Though Gormley’s characterization of Susan McDougal does not undermine the prevailing image of her as the self-righteous martyr, she refused to cooperate only out of a deep-seated hatred for Starr. Jim McDougal, once a warm and generous smalltime politician with shaky ethics, ends up as a drug-addled tool in the hand of the independent prosecutors, who leave him for dead in solitary confinement. Linda Tripp claims only patriotic motives for her apparent betrayal of her “friend” Monica Lewinsky, though Tripp failed to profit from her participation only because she couldn’t cut a sufficiently lucrative book deal.

Lewinsky is probably the most victimized of all the characters, having been used primarily for sex, and then being used by the Office of the Independent Counsel to prosecute Clinton. Left without profit or apology, Lewinsky remains a sad reminder of the prevailing sexism that pervades American politics.

Finally, we have the paired protagonists, Bill Clinton and Kenneth Starr.
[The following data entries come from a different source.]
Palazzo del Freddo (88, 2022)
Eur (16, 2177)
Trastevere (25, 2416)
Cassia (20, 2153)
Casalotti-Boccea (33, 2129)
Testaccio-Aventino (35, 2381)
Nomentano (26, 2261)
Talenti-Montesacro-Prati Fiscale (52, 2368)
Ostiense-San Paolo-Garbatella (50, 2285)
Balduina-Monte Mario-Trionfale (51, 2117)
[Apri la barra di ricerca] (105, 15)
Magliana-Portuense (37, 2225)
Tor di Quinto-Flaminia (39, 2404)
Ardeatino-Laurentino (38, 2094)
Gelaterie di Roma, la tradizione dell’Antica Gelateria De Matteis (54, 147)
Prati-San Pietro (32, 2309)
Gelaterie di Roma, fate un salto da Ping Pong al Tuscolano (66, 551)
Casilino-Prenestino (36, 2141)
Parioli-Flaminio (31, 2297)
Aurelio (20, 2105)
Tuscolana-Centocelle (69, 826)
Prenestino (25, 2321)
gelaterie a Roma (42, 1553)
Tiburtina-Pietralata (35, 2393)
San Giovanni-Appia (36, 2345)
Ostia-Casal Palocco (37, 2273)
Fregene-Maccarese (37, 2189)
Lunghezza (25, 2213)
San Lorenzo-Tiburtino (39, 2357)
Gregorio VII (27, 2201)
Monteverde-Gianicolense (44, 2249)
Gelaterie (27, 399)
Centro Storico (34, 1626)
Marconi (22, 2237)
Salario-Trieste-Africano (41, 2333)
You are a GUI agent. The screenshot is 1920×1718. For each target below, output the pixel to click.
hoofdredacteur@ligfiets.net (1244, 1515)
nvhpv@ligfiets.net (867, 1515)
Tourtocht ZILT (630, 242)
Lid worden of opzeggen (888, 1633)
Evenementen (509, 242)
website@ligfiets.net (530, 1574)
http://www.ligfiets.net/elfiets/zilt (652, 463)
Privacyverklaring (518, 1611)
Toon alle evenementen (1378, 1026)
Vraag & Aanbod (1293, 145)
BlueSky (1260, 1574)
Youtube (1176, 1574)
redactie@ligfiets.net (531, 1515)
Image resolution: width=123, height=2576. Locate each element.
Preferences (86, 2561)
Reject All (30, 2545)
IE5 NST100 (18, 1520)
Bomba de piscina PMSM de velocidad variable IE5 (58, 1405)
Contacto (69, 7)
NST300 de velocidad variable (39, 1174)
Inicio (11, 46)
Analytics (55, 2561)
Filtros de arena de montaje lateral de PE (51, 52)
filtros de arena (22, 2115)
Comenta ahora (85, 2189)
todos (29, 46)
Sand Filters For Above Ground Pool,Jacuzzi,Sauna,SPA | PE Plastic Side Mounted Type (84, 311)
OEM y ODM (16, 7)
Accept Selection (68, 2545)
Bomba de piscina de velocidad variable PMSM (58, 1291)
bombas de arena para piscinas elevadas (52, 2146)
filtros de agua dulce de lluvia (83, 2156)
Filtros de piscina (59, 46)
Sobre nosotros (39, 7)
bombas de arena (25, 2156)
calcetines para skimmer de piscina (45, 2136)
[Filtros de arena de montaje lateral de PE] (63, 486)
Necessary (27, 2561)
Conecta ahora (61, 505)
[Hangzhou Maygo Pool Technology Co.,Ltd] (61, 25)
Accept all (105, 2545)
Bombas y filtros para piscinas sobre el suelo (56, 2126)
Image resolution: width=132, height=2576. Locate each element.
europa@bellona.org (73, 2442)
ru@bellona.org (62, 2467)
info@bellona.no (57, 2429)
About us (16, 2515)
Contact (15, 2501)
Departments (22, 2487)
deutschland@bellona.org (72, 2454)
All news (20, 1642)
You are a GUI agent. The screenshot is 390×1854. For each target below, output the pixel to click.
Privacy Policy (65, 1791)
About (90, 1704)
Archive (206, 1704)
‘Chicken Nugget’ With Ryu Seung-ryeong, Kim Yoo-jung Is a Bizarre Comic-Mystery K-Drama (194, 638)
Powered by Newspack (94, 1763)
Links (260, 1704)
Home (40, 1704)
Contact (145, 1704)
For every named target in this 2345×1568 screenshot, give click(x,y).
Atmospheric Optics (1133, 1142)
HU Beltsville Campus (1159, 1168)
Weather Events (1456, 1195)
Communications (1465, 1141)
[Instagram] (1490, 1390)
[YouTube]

Gormley strives to provide an objective, balanced view of each, but the reader fails to reconcile Starr’s claims of disinterest and lack of personal animus with the borderline unethical practices of his investigation. And even Clinton’s strongest supporters may be taken aback at the bitterness and lack of remorse in Clinton’s recent conversations with the author.

In Gormley’s exhaustive account, no true moral center emerges.

Any future study of this subject will certainly be in Gormley’s debt. Though he eclectically draws from reliable published sources, much of Gormley’s information is derived from personal interviews, and these accounts inform and contextualize. Along with his firsthand research, Gormley’s legal expertise and scholarly interest in the Office of the Independent Counsel (he has also published a study of Watergate special prosecutor Archibald Cox) give him a keen eye for complicated legal maneuvers. Though this book, with its length (about 700 pages) and abundance of detail, would be of greatest interest to lawyers and legal historians, even casual readers will be fascinated by Gormley’s insights and characterizations, and awestruck at the energy with which he clearly engaged in this project. Most interesting is the manner in which Gormley links the careers and fortunes of Clinton and Starr, born only months and miles apart.

However, one wonders at the book’s title, for which Gormley does not provide explanation. What, exactly, is “American virtue,” and how and when did it die? Was it murdered by Clinton’s infidelities and subsequent dishonesty? Was “American virtue” killed by the overtly political effort to link the Lewinsky case to the other investigations, marring, in many people’s eyes, the Office of the Independent Counsel’s image of neutrality, and thereby engendering distrust of any government-led effort at providing objective and unvarnished facts? Or is this now-deceased “American virtue” the truth itself, once the aim of justice and journalism, but now a glittering generality in the hands of political propagandists? To its credit, Gormley’s excellent study engages the mourning reader in a thoughtful reflection on the truth’s once predominant power.

[Dennis D. McDaniel is associate professor and chair of the English department at St. Vincent College in Latrobe, Pa.]